*** PROVIDED TEXT ***
# Brush pile fishing video



## chaunc

The video I did with Russ Bailey will air on Saturday at 3:30 on the pursuit channel. I haven’t seen it yet so I hope it turns out to be a good show.


----------



## Saugeyefisher

chaunc said:


> The video I did with Russ Bailey will air on Saturday at 3:30 on the pursuit channel. I haven’t seen it yet so I hope it turns out to be a good show.


Thats pretty cool stuff! Im sure it will be good.


----------



## Bluegillin'

chaunc said:


> The video I did with Russ Bailey will air on Saturday at 3:30 on the pursuit channel. I haven’t seen it yet so I hope it turns out to be a good show.


I record all of his shows so I look forward to seeing you on there. You know your a good fisherman when television fisherman seek you out. Much deserved based on what I read on here


----------



## chaunc

Bluegillin' said:


> I record all of his shows so I look forward to seeing you on there. You know your a good fisherman when television fisherman seek you out. Much deserved based on what I read on here


Thanks. I put a lot of time on the water to be able to fish as I do. I’m blessed to be able to do these things.


----------



## crappiedude

I've been looking forward to seeing this episode.
I'm sure it won't disappoint.


----------



## zaraspook

chaunc said:


> Thanks. I put a lot of time on the water to be able to fish as I do. I’m blessed to be able to do these things.


Congrats to you, chaunc! The Brushpile Fishing vids are great! Impossible not to pick up a nugget or two from each.


----------



## Timjim

what is the pursuit channel? i can't seem to find it on spectrum.


----------



## Lewzer

Is that the "Brush Pile Fishing" show? If so I already have the DVR set to record all new shows.

I never heard of pursuit channel but it looks channel 393 on DISH so it probably is the "Brush Pile Fishing" show. I'll have to check it out once it records.
It will be interesting to see what reservoir you were on. Mosquito, Pyma or Shenango?


----------



## kycreek

Looking forward to it.


----------



## chaunc

We we on Shenango lake in the fall. I hope you enjoy the show. It was fun fishing with Russ again. I’ve fished Pymatuning, Mosquito and Shenango with him since I’ve known him.


----------



## Harry1959

Am at work, but will have wife record it


----------



## firemanmike2127

That's pretty cool ! Our wives work together but I've never been fishing with Russ yet. Patti did bring my wife a bag with some of his favorite crappie plastics though. I'll be watching as well. Mike


----------



## ya13ya03

Pretty nice seeing an ogf fella on tv. Good show. Learned a new technique as well.


----------



## Lundy

Nice show and job Mr Smith!!

That red Lund with two Honda’s on the back made me think I was on the front of that boat except I don’t have a beard

I may bring my boat and join you on that lake this fall, sure didn’t look over crowded with other boats


----------



## chaunc

Lundy said:


> Nice show and job Mr Smith!!
*** DATA SHOWN ***
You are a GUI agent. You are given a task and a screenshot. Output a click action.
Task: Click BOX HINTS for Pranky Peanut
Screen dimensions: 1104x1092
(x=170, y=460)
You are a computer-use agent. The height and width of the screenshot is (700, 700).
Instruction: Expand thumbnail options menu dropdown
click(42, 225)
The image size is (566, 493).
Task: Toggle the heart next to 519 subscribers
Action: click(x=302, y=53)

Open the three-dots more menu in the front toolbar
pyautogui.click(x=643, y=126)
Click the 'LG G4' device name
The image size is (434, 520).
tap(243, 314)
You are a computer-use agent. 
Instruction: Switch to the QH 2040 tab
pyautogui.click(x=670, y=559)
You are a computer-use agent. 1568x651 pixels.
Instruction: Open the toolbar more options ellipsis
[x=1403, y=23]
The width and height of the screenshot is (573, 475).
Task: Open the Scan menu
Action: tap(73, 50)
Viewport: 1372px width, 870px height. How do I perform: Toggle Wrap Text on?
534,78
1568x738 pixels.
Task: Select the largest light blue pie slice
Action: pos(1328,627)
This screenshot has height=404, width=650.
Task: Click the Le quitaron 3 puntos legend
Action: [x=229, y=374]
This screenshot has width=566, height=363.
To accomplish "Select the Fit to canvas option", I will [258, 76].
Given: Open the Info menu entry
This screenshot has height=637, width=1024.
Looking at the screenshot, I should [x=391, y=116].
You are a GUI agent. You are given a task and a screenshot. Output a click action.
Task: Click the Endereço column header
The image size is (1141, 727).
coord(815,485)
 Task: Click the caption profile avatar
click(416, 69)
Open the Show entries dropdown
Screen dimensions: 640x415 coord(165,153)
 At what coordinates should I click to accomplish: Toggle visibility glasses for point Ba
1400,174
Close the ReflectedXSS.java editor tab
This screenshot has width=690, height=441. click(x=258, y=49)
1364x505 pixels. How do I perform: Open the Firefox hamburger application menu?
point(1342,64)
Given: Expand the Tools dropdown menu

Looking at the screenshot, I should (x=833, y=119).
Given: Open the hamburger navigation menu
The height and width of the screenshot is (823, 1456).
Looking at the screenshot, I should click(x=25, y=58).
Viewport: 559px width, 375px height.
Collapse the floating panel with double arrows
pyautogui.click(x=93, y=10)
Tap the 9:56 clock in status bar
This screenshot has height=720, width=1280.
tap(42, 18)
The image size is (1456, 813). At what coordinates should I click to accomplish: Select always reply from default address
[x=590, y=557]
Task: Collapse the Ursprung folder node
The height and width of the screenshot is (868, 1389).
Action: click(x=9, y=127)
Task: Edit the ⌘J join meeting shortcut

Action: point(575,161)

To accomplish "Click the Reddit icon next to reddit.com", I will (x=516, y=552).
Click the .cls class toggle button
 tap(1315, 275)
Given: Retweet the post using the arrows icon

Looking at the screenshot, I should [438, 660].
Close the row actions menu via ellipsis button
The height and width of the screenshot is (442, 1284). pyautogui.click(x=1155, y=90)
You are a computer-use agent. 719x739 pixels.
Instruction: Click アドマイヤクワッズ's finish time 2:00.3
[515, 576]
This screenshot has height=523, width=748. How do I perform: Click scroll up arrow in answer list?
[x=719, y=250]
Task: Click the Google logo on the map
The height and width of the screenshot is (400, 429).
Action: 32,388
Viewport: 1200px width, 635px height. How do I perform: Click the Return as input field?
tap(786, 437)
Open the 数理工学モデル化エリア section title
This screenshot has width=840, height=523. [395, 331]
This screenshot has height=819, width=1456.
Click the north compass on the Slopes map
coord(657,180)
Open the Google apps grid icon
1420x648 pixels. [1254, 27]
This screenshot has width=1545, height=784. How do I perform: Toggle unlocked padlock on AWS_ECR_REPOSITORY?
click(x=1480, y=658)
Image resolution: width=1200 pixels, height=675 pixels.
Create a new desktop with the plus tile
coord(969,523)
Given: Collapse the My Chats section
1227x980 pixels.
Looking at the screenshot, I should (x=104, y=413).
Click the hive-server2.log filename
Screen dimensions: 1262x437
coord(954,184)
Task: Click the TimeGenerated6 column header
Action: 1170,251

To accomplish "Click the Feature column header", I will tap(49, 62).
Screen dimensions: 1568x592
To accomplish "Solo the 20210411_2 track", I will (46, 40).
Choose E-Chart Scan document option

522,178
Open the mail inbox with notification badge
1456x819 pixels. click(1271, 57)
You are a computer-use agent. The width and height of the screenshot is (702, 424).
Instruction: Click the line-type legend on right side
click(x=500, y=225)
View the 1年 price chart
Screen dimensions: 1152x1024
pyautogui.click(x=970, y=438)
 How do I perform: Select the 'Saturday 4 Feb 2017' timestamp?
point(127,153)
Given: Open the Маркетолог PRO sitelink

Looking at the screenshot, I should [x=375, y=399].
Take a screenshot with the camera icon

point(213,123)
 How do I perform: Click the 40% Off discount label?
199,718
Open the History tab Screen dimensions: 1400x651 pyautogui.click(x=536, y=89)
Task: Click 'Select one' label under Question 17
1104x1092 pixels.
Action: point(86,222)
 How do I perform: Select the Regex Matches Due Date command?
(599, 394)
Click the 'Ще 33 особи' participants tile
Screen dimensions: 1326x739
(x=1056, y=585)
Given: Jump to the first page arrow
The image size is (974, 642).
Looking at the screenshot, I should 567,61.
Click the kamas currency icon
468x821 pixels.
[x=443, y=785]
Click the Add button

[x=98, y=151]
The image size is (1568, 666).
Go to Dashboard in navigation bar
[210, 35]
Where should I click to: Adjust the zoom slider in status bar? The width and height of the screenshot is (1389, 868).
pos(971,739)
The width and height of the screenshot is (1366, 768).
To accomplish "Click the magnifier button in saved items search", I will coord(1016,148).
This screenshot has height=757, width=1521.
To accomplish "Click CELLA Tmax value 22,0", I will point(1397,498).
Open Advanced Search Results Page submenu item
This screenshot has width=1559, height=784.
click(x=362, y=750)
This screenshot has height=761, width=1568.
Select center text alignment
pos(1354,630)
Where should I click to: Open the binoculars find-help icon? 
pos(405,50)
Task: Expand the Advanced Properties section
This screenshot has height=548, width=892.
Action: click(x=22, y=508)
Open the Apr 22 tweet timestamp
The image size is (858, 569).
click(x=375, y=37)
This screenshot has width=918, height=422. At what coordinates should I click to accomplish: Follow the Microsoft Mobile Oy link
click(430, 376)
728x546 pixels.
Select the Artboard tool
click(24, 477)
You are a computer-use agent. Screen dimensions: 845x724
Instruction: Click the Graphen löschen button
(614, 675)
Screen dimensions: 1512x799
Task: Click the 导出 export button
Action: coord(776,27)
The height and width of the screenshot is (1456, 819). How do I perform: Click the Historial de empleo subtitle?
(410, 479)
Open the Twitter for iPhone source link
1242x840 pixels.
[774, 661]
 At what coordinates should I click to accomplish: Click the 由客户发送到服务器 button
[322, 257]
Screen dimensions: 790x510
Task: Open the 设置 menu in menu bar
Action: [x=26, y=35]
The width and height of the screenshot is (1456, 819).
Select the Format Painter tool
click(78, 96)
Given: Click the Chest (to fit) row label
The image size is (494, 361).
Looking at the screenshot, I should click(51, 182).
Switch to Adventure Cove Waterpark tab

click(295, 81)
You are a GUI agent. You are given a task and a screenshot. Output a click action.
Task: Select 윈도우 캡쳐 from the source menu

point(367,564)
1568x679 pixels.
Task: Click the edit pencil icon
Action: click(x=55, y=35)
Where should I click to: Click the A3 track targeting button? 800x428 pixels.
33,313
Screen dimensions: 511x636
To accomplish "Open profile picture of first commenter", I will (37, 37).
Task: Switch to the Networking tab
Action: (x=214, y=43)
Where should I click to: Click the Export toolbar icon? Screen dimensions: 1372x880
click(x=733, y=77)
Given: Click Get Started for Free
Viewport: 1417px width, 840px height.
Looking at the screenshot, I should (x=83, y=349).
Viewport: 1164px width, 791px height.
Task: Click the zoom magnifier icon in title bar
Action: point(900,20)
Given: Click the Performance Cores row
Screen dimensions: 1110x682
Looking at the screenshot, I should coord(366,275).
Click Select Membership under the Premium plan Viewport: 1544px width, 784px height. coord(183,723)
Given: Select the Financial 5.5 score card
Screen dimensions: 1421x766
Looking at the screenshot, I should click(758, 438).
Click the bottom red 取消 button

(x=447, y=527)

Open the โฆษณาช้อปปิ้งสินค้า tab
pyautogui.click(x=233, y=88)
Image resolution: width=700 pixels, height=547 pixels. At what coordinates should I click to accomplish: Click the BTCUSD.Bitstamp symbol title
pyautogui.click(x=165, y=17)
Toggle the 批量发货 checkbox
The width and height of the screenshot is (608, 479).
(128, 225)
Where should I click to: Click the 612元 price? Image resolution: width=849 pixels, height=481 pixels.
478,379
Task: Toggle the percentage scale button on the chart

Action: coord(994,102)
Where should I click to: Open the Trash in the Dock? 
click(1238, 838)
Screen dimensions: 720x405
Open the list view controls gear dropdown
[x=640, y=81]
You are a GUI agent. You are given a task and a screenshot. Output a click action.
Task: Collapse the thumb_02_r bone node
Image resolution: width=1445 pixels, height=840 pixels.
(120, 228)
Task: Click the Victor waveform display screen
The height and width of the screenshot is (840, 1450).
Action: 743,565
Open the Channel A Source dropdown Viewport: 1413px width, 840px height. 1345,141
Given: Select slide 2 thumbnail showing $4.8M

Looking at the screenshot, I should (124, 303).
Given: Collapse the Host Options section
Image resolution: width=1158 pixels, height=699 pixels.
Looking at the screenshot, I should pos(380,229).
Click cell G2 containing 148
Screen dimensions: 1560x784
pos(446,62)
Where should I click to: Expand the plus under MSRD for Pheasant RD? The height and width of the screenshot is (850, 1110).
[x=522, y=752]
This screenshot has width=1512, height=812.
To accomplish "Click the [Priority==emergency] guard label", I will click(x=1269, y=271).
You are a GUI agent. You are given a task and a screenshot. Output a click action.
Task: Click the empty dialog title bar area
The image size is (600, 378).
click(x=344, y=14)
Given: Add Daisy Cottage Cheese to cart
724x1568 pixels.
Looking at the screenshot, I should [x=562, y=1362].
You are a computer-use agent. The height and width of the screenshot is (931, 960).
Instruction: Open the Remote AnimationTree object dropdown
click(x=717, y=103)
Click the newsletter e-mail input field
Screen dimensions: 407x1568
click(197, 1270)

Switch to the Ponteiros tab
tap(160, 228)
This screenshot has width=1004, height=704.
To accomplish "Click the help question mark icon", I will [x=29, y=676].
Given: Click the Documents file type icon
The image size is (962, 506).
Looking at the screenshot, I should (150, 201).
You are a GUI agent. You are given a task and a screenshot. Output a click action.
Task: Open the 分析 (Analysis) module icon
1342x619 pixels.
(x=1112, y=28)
***
▸ **EXERCISE SET**:
(a) In the forum thread, on which lake was the episode filmed?
(b) Rewrite the forum thread from "Looking forward to it." to "I’ve known him.", changing "Russ" to "Russ Bailey".
The records have no connection to the forum thread.

▸ **ANSWERS FOR THE TASKS**:
(a) It was filmed on Shenango Lake in the fall.

(b)
Looking forward to it.


----------



## chaunc

We we on Shenango lake in the fall. I hope you enjoy the show. It was fun fishing with Russ Bailey again. I’ve fished Pymatuning, Mosquito and Shenango with him since I’ve known him.